NEW ORLEANS—Attorneys for a former University of Texas honors student who has been on death row for three decades for killing an Austin police officer again asked an appeals court Tuesday to throw out his sentence.

David Lee Powell, 57, has been sentenced to death three times for the 1978 killing of Ralph Albanedo, who had pulled over Powell’s girlfriend for not having a proper license plate on her car. Powell was a passenger in the car.

Albanedo was shot 10 times by an automatic assault weapon.

Powell has been on death row since October 1978, the month following his conviction. Only five other Texas inmates have spent more time there.

His case has wound through a long path in the courts.
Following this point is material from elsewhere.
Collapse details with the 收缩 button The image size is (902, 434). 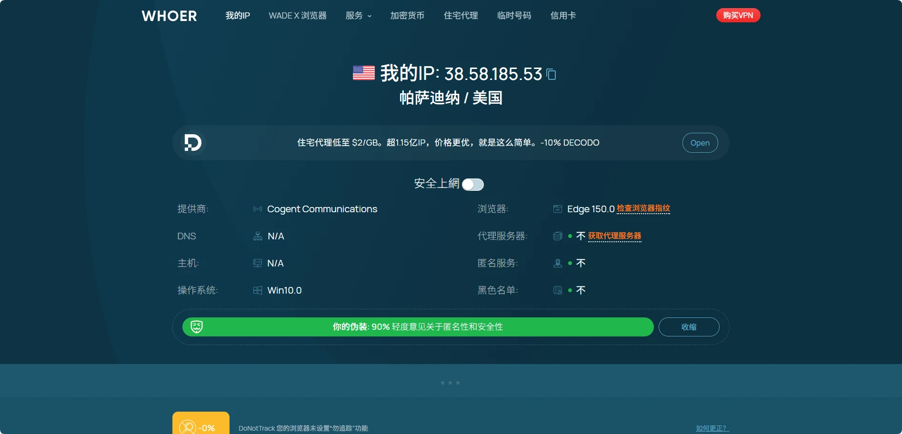(x=689, y=327)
His original conviction was vacated by the U.S. Supreme Court and returned to the Texas Court of Criminal Appeals. After the state court reaffirmed his conviction and death sentence, the Supreme Court tossed the sentence. In 1991, he was convicted again and sentenced to death, but the second sentence was thrown out by the Court of Criminal Appeals because of improper jury instructions.
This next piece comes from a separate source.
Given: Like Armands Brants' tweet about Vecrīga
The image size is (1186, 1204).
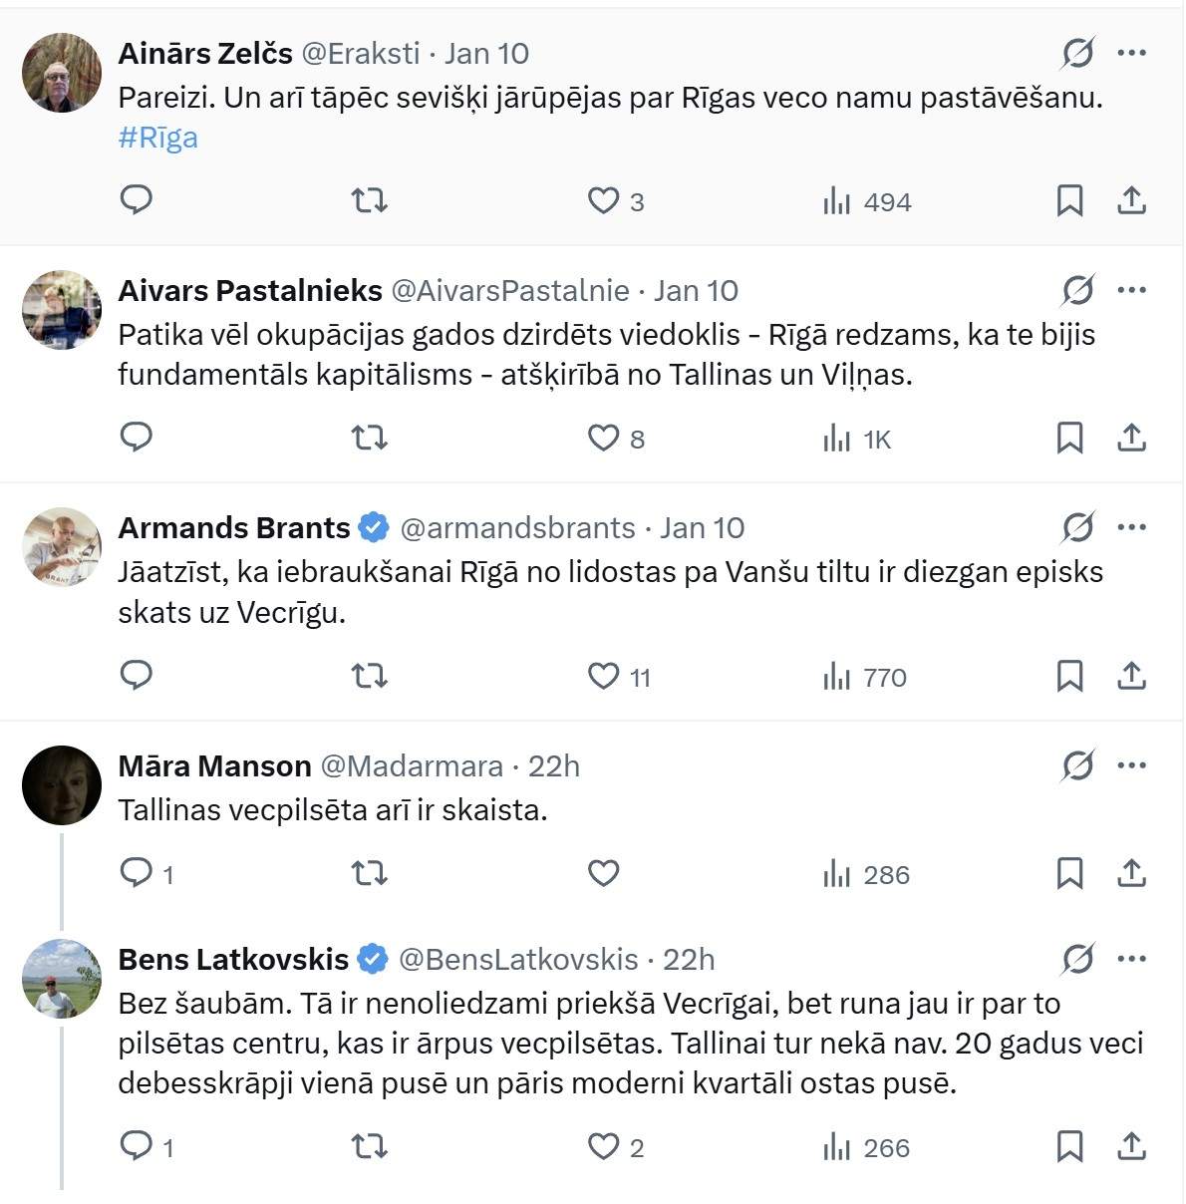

By then, Texas law required only a retrial of the punishment phase, which resulted in a third death sentence in 1999.

Powell’s attorneys told a three-judge panel of the 5th U.S. Circuit Court of Appeals on Tuesday that prosecutors did not timely deliver documents that showed Powell’s girlfriend, Sheila Meinert, may have tossed a hand grenade and fired during a standoff after Albanedo’s shooting.

During the third trial, defense attorneys were trying to show that Powell did not pose a future danger, one of the conditions jurors must decide before issuing a death sentence.

Attorney Richard Burr said that when prosecutors tried to prove a future danger, they contended Powell threw the grenade. But he said 11 police officers, in a letter to the Texas Board of Pardons and Paroles, opposed Meinert’s later parole on the grounds that she had thrown the explosive. Meinert served four years of a 15-year sentence for being a party to capital murder.

Assistant Texas Attorney General Tina Miranda said most letters opposing parole are signed by people who don’t know many of the facts of a case. She also said the death sentence “hinged on the atrociousness of killing an officer with a fully automatic weapon and then going to another scene and shooting again.”

Another attorney for Powell, Eric Albritton, said a full new trial should be ordered because prosecutors did not submit all the needed elements to the jury for a death sentence to be returned.